Escala 6x1: Boulos e Magnoli batem boca ao vivo na GloboNews
Ministro defende projeto do governo Lula e diverge sobre FGTS e juros
247 - O ministro da Secretaria-Geral da Presidência, Guilherme Boulos, protagonizou um debate acalorado com o jornalista Demétrio Magnoli durante participação na GloboNews, nesta sexta-feira (17), ao discutir a proposta do governo Lula para alterar a escala 6x1 e reduzir a jornada de trabalho no país. No Blog do Esmael, o jornalista Esmael Morais destaca que a entrevista saiu do foco inicial sobre a jornada de trabalho e avançou para temas como FGTS, dívida e juros, elevando o tom do confronto entre os dois no estúdio.
Proposta do governo e mudanças na jornada
O projeto enviado pelo governo ao Congresso com urgência constitucional prevê a redução da jornada semanal de 44 para 40 horas, a garantia de dois dias de descanso remunerado e a proibição de corte salarial. A expectativa do Planalto é que a proposta seja analisada em até 90 dias.
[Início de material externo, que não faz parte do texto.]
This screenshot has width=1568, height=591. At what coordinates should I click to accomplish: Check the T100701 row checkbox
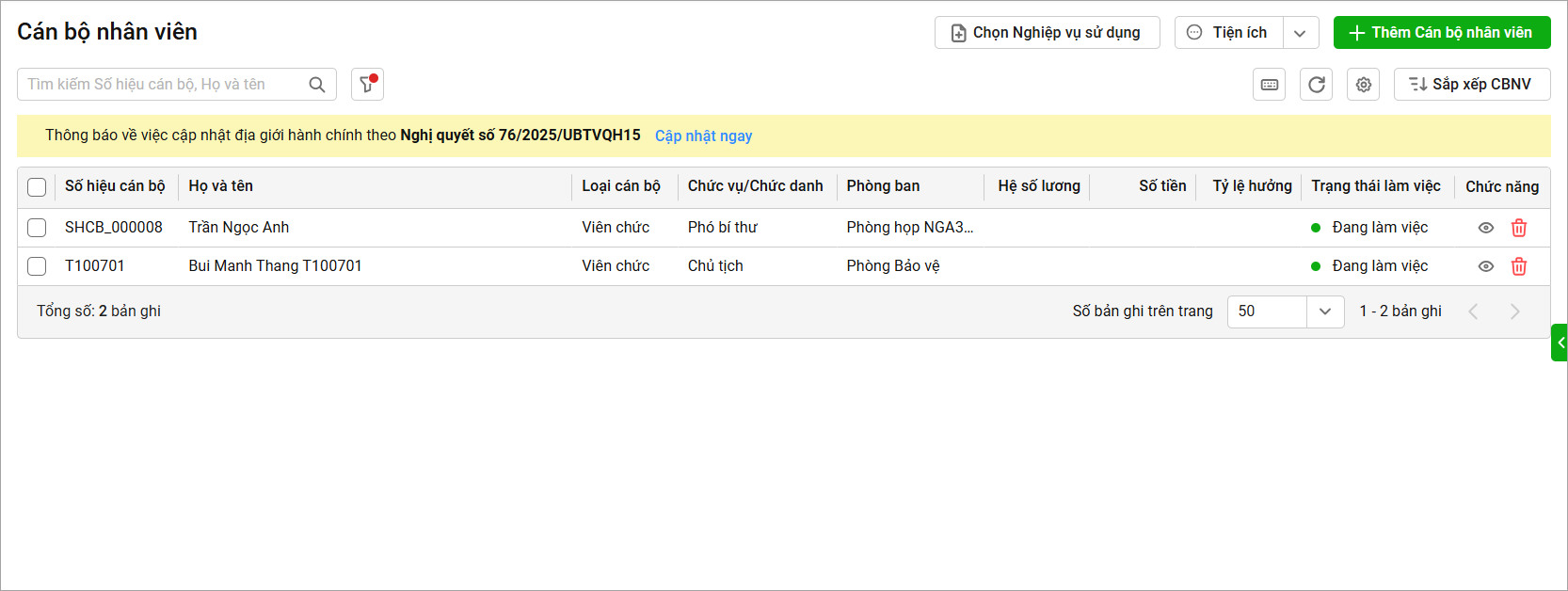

Durante a entrevista, Boulos defendeu a iniciativa como uma resposta à realidade de trabalhadores submetidos a longas jornadas. Segundo o governo, cerca de 37,2 milhões de pessoas trabalham mais de 40 horas semanais, enquanto aproximadamente 14 milhões ainda enfrentam a escala 6x1.
Embate sobre FGTS e juros
A discussão ganhou intensidade quando o tema passou a ser o uso do Fundo de Garantia do Tempo de Serviço (FGTS) para aliviar dívidas. Boulos argumentou que o principal problema está nas altas taxas de juros praticadas no país.
Magnoli, por sua vez, afirmou que não entraria nesse debate com o ministro. Antes disso, o jornalista fez um comentário irônico sobre o traje de Boulos, dizendo: “folgo em vê-lo forte, vermelho e sacudido”.
A discussão ocorre em um contexto em que a equipe econômica avalia permitir o uso do FGTS para quitar dívidas, como parte de um pacote voltado ao superendividamento. O formato da proposta ainda está em análise dentro do governo.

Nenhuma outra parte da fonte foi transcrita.